Translate complex analytical results into actionable insights for executive decision-making. Research and Innovation Stay at the forefront of emerging AI and machine learning technologies. Evaluate and integrate new tools, frameworks, and methodologies to enhance model performance and scalability.

Promote experimentation and best practices in applied data science. Requirements: Bachelors or Masters or Doctorate degree in Data Science, Statistics, Computer Science, Applied Mathematics, Engineering, Economics, or a related quantitative field preferred Expertise in machine learning, deep learning, and statistical modeling techniques (e.g., regression, time series, NLP, ensemble methods, neural networks). Strong proficiency in Python, SQL, and with cloud-based AI/ML platforms (AWS SageMaker, Azure ML, Databricks, etc.) Knowledge of ML Ops, model governance, and lifecycle management best practices

Demonstrated ability to translate business problems into analytical frameworks and deliver measurable outcomes. Excellent leadership, communication, and stakeholder management skills, with the ability to present complex findings to non-technical audiences. Proven experience building and leading high-performing data science teams in a large, matrixed organization.

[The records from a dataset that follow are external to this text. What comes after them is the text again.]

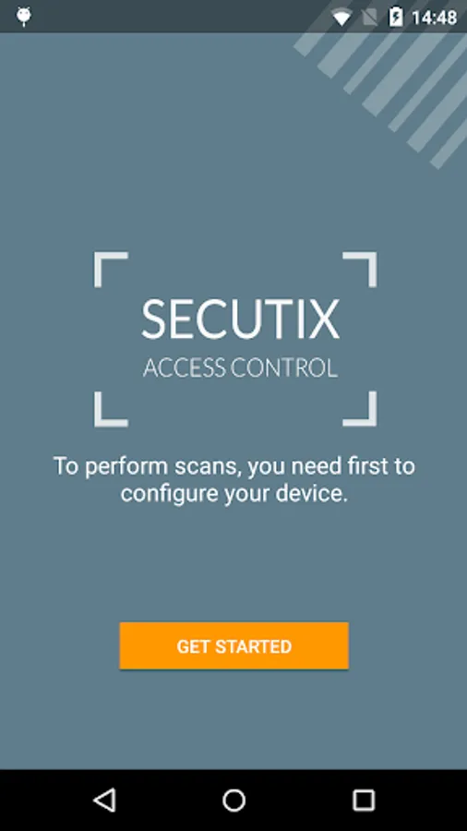Tap the ACCESS CONTROL subtitle text

240,367
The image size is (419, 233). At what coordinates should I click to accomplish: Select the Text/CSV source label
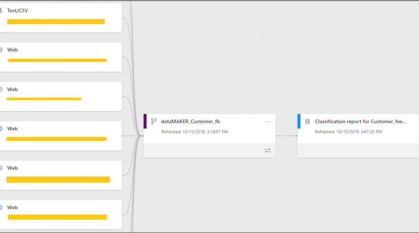(17, 10)
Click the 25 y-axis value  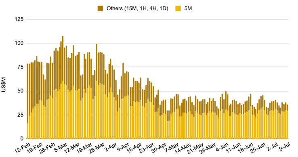click(21, 115)
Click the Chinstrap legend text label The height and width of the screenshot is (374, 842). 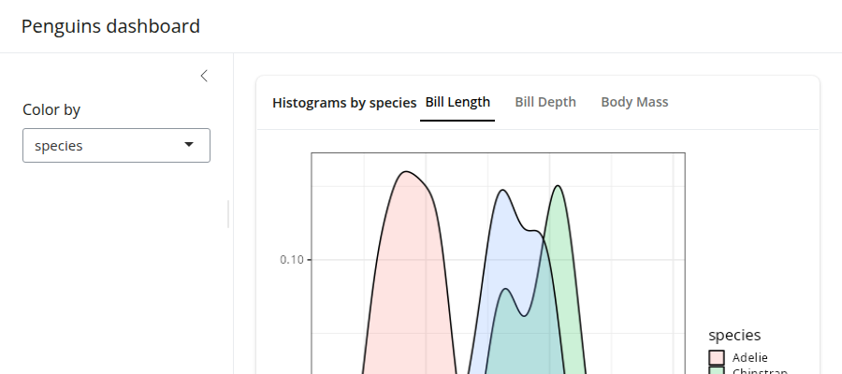[x=759, y=371]
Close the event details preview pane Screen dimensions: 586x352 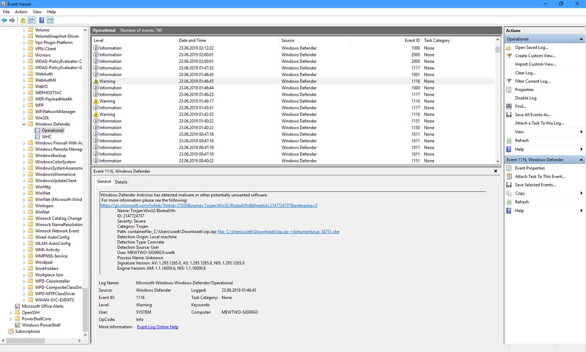click(x=495, y=171)
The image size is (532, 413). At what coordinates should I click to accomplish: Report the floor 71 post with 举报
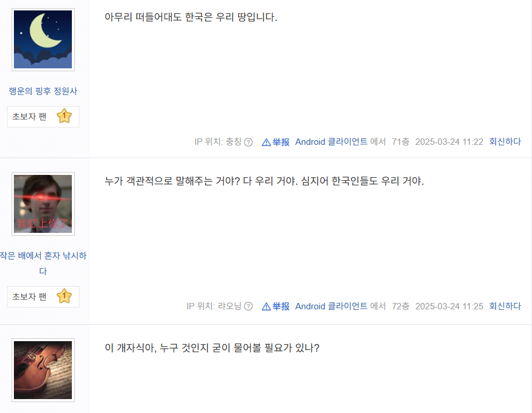275,142
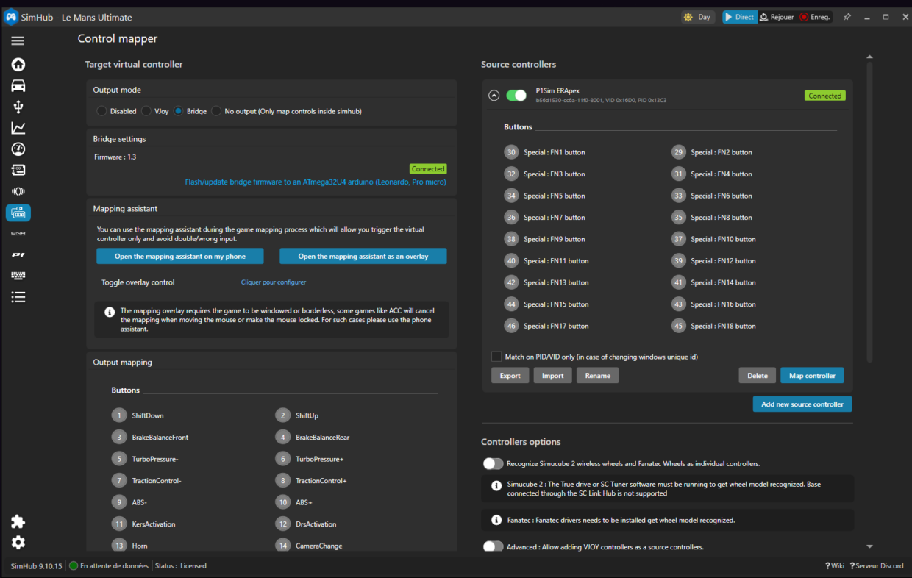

Familiarity with healthcare, financial, or operational analytics. Estimated Hiring Range: At Vizient, we consider skills, experience, and organizational needs in our compensation approach. Geographic factors may adjust the range estimate and hires typically fall below the top range.

Compensation decisions are tailored to individual circumstances. The current salary range for this role is $156,500.00 to $290,100.00. This position is also incentive eligible

Vizient has a comprehensive benefits plan. Please view our benefits here: http://www.vizientinc.com/about-us/careers Equal Opportunity Employer: Females/Minorities/Veterans/Individuals with Disabilities The Company is committed to equal employment opportunity to all employees and applicants without regard to race, religion, color, gender identity, ethnicity, age, national origin, sexual orientation, disability status, veteran status or any other category protected by applicable law.